Ces voix, Dragoch les enregistra dans sa mémoire. Il ne devait jamais les oublier.
Ce court dialogue échangé, les revolvers se mirent aussitôt de la partie, ébranlant l’atmosphère de leurs sèches détonations. Quelques agents furent atteints par les balles, et Karl Dragoch, se rendant compte qu’il y aurait eu folie à s’obstiner, dut se résoudre à ordonner la retraite.
L’escouade de police regagna donc la route, où les vainqueurs ne se risquèrent pas à la poursuivre, et la nuit reprit son calme un instant troublé.
Il fallut d’abord s’occuper des blessés. Ils étaient au nombre de trois, très légèrement frappés, d’ailleurs. Après un sommaire pansement, ils furent renvoyés en arrière sous la garde de quatre de leurs camarades. Quant à Dragoch, accompagné de Friedrick Ulhmann et des trois derniers agents, il s’élança à travers champs, vers le Danube, en obliquant légèrement dans la direction de Gran.
Il retrouva sans difficulté l’endroit où il avait abordé quelques heures plus tôt, et l’embarcation dans laquelle Ulhmann et lui avaient passé le fleuve. Les cinq hommes s’y embarquèrent, et, le Danube traversé en sens inverse, ils en descendirent le cours sur la rive gauche.
Si Karl Dragoch venait de subir un échec, il entendait avoir sa revanche. Qu’Ilia Brusch et le trop fameux Ladko fussent le même homme, cela ne faisait plus pour lui l’ombre d’un doute, et c’est à son compagnon de voyage, il en était convaincu, que le crime de la nuit précédente devait être imputé. Selon toute vraisemblance, celui-ci, après avoir mis son butin à l’abri, se hâterait de reprendre la personnalité d’emprunt qu’il ne savait pas percée à jour et qui lui avait permis de déjouer jusqu’ici les recherches de la police. Avant l’aube, il aurait sûrement regagné la barge, et il y attendrait son passager absent, ainsi que l’aurait fait l’inoffensif et honnête pêcheur qu’il prétendait être.
Cinq hommes résolus seraient alors aux aguets. Ces cinq hommes, vaincus par Ladko et sa bande, triompheraient plus aisément de la résistance que pourrait leur opposer ce même Ladko, obligé à la solitude pour jouer son rôle d’Ilia Brusch.
Ce plan très bien conçu fut malheureusement irréalisable. Karl Dragoch et ses hommes eurent beau explorer la rive, il leur fut impossible de découvrir la barge du pêcheur. Dragoch et Ulhmann n’eurent aucune peine, il est vrai, à reconnaître la place précise où le premier avait débarqué, mais, de la barge, pas la moindre trace. La barge avait disparu, et Ilia Brusch avec elle.

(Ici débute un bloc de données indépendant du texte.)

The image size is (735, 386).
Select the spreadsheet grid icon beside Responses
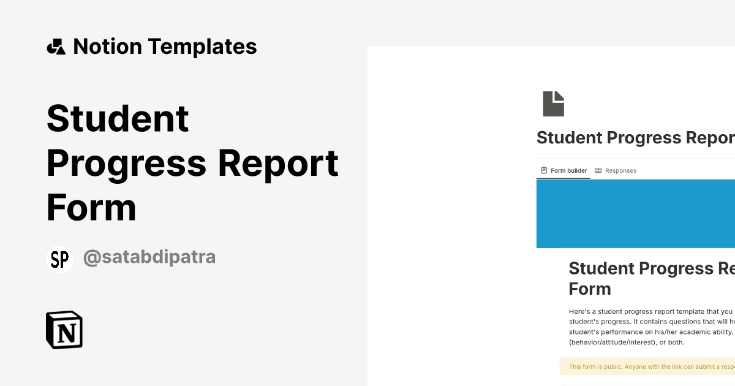pos(598,170)
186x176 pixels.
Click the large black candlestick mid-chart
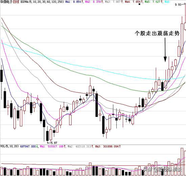click(97, 105)

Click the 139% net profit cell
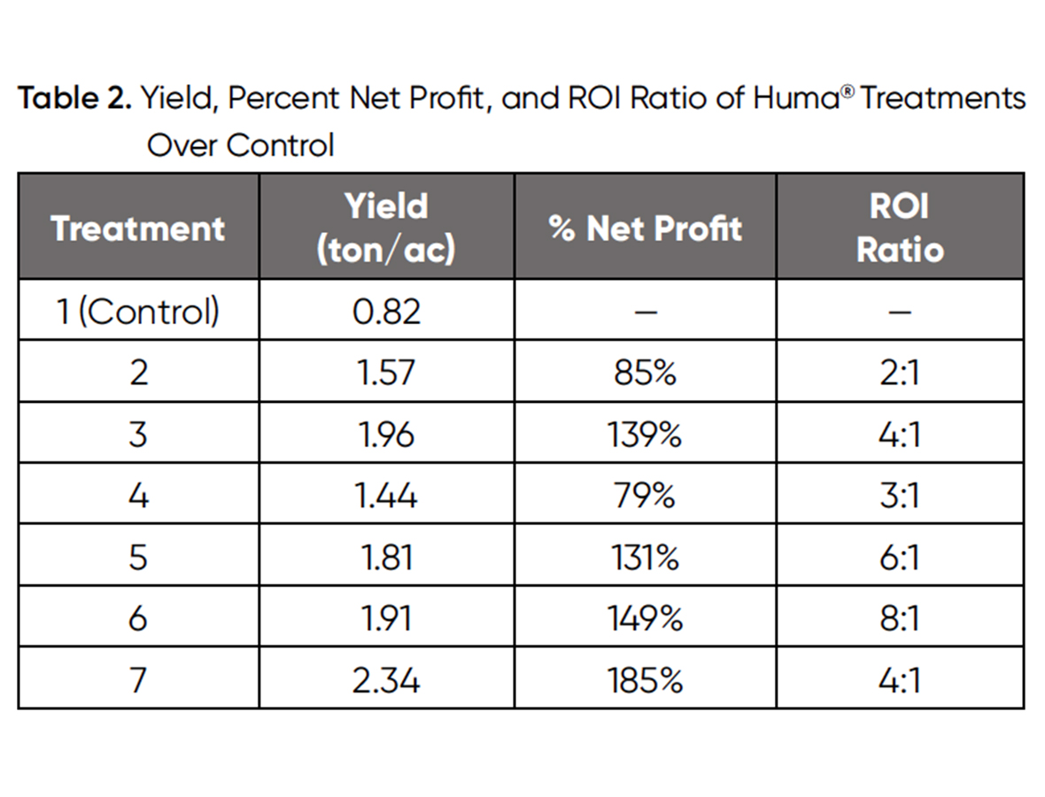[645, 434]
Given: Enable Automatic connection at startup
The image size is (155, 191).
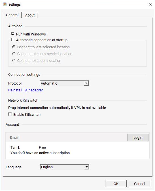Looking at the screenshot, I should pos(13,39).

Karl Dragoch était joué, décidément, et cela l’emplissait de fureur.
« Friedrick, dit-il à son subordonné, je suis à bout. Il me serait impossible de faire un pas de plus. Nous allons dormir dans l’herbe pour retrouver un peu de force. Mais un de nos hommes va prendre le canot et remonter à Gran sur-le-champ. À l’ouverture du bureau, il fera jouer le télégraphe. Allume un fanal. Je vais dicter. Écris.

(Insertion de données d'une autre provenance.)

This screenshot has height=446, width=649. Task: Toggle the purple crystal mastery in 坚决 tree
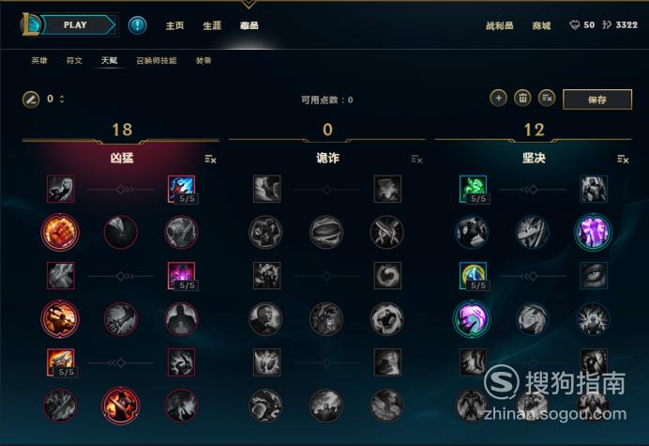pos(593,232)
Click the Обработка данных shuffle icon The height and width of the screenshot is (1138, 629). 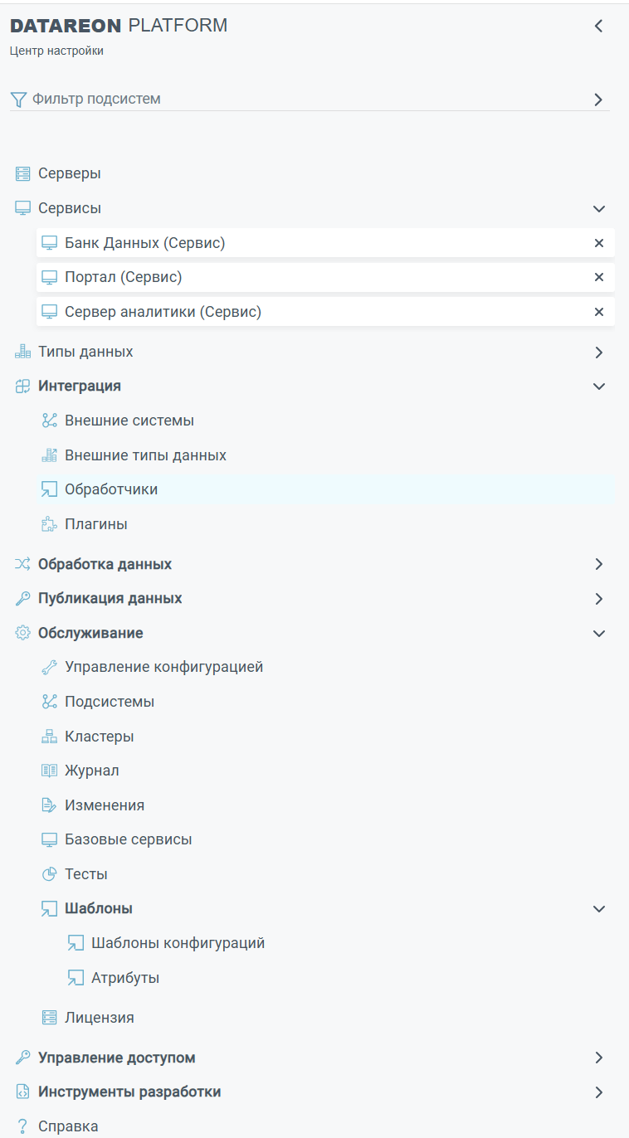22,563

Friedrick Ulhmann obéit en silence :
« Crime commis cette nuit environs de Gran. Butin chargé sur chaland. Exercer rigoureusement visites prescrites. »
— Voilà pour une, dit Dragoch en s’interrompant. À l’autre maintenant.
Il dicta de nouveau :
« Mandat d’amener contre le nommé Ladko, se disant faussement Ilia Brusch et se prétendant lauréat de la Ligue Danubienne au dernier concours de Sigmaringen, ledit Ladko, alias Ilia Brusch, inculpé des crimes de vols et de meurtres. »
— Que ceci soit télégraphié à la première heure à toutes les communes riveraines sans exception », commanda Karl Dragoch, en s’étendant épuisé sur le sol.